Opinião

O futuro a todos nós pertence

Ramiro Barreira

Os novos paradigmas da governação do Presidente da Republica, João Lourenço, trazem consigo, por arrasto,  uma cultura diferente de gestão política e administrativa do país.

A primeira leitura que se pode fazer é de que os membros convidados para o executivo terão de correr o suficiente para mostrarem que as promessas da campanha eleitoral não foram apenas retórica política,  nem mera propaganda eleitoral.
Em segundo lugar, fica subjacente que os que iniciaram os grandes projectos estruturantes com os recursos financeiros usados de forma inapropriada e inadequada, terão de os concluir seja a que custo for, a menos que se justifique  em rigor que os mesmos serviram o interesse para que foram predestinados.
Há no fundo aspectos ligados à ética política e de gestão dentro dos marcos e das regras dos servidores públicos.
O que temos assistido, em especial os mais atentos no “inside” dos labirintos da política nacional, é que a luta contra a moralização dos actos e servilismo público já se iniciou, embora de maneira muito ténue, mas com sinais de que daqui para frente o caminho é outro e esta cruzada, doa a quem doer, é para seguir em frente.
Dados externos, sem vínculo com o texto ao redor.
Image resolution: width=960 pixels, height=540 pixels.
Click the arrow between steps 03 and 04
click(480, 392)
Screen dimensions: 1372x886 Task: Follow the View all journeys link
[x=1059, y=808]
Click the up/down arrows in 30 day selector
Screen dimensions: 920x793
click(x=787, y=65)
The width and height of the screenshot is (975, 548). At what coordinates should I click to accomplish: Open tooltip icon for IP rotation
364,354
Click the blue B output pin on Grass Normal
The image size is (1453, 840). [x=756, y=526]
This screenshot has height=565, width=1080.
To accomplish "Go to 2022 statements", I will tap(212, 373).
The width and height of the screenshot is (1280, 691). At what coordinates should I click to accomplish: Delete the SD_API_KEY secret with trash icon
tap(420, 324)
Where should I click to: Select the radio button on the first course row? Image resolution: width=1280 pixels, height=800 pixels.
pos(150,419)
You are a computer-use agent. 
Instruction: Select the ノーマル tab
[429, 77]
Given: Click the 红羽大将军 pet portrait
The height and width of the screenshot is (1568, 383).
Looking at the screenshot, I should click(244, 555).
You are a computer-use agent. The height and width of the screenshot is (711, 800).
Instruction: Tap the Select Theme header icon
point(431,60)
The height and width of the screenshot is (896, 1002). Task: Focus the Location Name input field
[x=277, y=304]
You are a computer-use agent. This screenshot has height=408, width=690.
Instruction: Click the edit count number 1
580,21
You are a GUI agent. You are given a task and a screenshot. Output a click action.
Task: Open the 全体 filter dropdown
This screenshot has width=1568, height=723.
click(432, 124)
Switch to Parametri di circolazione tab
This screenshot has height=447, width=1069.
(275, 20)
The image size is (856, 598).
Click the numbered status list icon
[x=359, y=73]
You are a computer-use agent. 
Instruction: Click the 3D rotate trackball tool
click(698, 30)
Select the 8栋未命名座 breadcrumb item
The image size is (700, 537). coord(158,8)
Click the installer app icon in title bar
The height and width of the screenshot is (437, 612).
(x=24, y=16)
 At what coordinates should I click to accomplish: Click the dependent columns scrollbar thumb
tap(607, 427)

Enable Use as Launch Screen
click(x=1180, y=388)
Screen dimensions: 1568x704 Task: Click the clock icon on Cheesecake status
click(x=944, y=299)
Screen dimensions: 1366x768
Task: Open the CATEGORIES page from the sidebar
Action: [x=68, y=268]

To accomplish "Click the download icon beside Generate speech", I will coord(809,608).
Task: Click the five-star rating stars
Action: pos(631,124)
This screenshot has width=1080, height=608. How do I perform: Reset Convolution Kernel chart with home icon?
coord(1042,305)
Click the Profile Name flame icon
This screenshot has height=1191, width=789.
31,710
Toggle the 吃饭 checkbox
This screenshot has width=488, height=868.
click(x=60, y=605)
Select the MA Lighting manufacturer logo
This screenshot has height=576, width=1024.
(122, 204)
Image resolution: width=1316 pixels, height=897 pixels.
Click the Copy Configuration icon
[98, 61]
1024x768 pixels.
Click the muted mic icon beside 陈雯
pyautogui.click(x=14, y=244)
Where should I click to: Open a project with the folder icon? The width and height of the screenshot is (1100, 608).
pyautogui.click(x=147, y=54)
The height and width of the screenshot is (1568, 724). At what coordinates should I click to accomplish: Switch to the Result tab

Temos verificado nos últimos dias uma mudança nos  discursos ao nível dos departamentos ministeriais e nas empresas públicas de que os tempos mudaram e os comportamentos têm de ser outros. Os que teimam, talvez não tenham compreendido a eficácia e o alcance dos avisos à “navegação” de que o lema agora é o combate acérrimo à corrupção e ao nepotismo.
Há sinais e comentários que têm sido feitos nos corredores da diplomacia mundial de que este processo, de algum “low profile” e também com algum secretismo na sua condução, é mesmo irreversível e reforça o papel e a imagem do Estado angolano.
Os condões do processamento de muitos atropelos aos princípios fundamentais da gestão parcimoniosa dos bens públicos que subsistem até hoje, podem levar ao suicídio dos que  teimam em “remar contra a maré”, numa conjuntura que lhes é sobremaneira desfavorável,  tanto no plano nacional como internacional.
Há aqui casos em que a Procuradoria-Geral da República já assumiu posições de verdadeiro órgão de garante da legalidade jurídica e mesmo do actual ministro das Relações Exteriores, que num acto quase inédito fez sair uma circular, sem veleidades, advertindo mesmo que os que extrapolaram as suas competências na utilização inadequada dos recursos do Estado ou assumiram compromissos sem o aval superior serão responsabilizados de forma disciplinar, financeira, civil ou criminalmente. Está aqui um dado dessa cruzada e da coragem, que só por si diz tudo, de que é necessário arrumarmos a casa, transmitirmos aos angolanos e à comunidade internacional a seriedade das nossas instituições e de que o combate a essa cultura de delapidação do erário público é uma questão apenas de tempo. E se nos ativermos ao pronunciamento do ministro da Defesa no acto da sua apresentação ou do Presidente do Tribunal Constitucional na tomada de posse do novo Presidente, não tenhamos dúvidas que essa luta já começou e a procissão vai apenas no adro. A sua falha seria, na eventualidade de suceder, o ruir e o corroer da estrutura do Estado na sua forma mais degradante. Ninguém está interessado neste desiderato, porque o futuro a todos NÓS pertence, numa base de seriedade e de respeito mútuo entre todos os cidadãos deste país.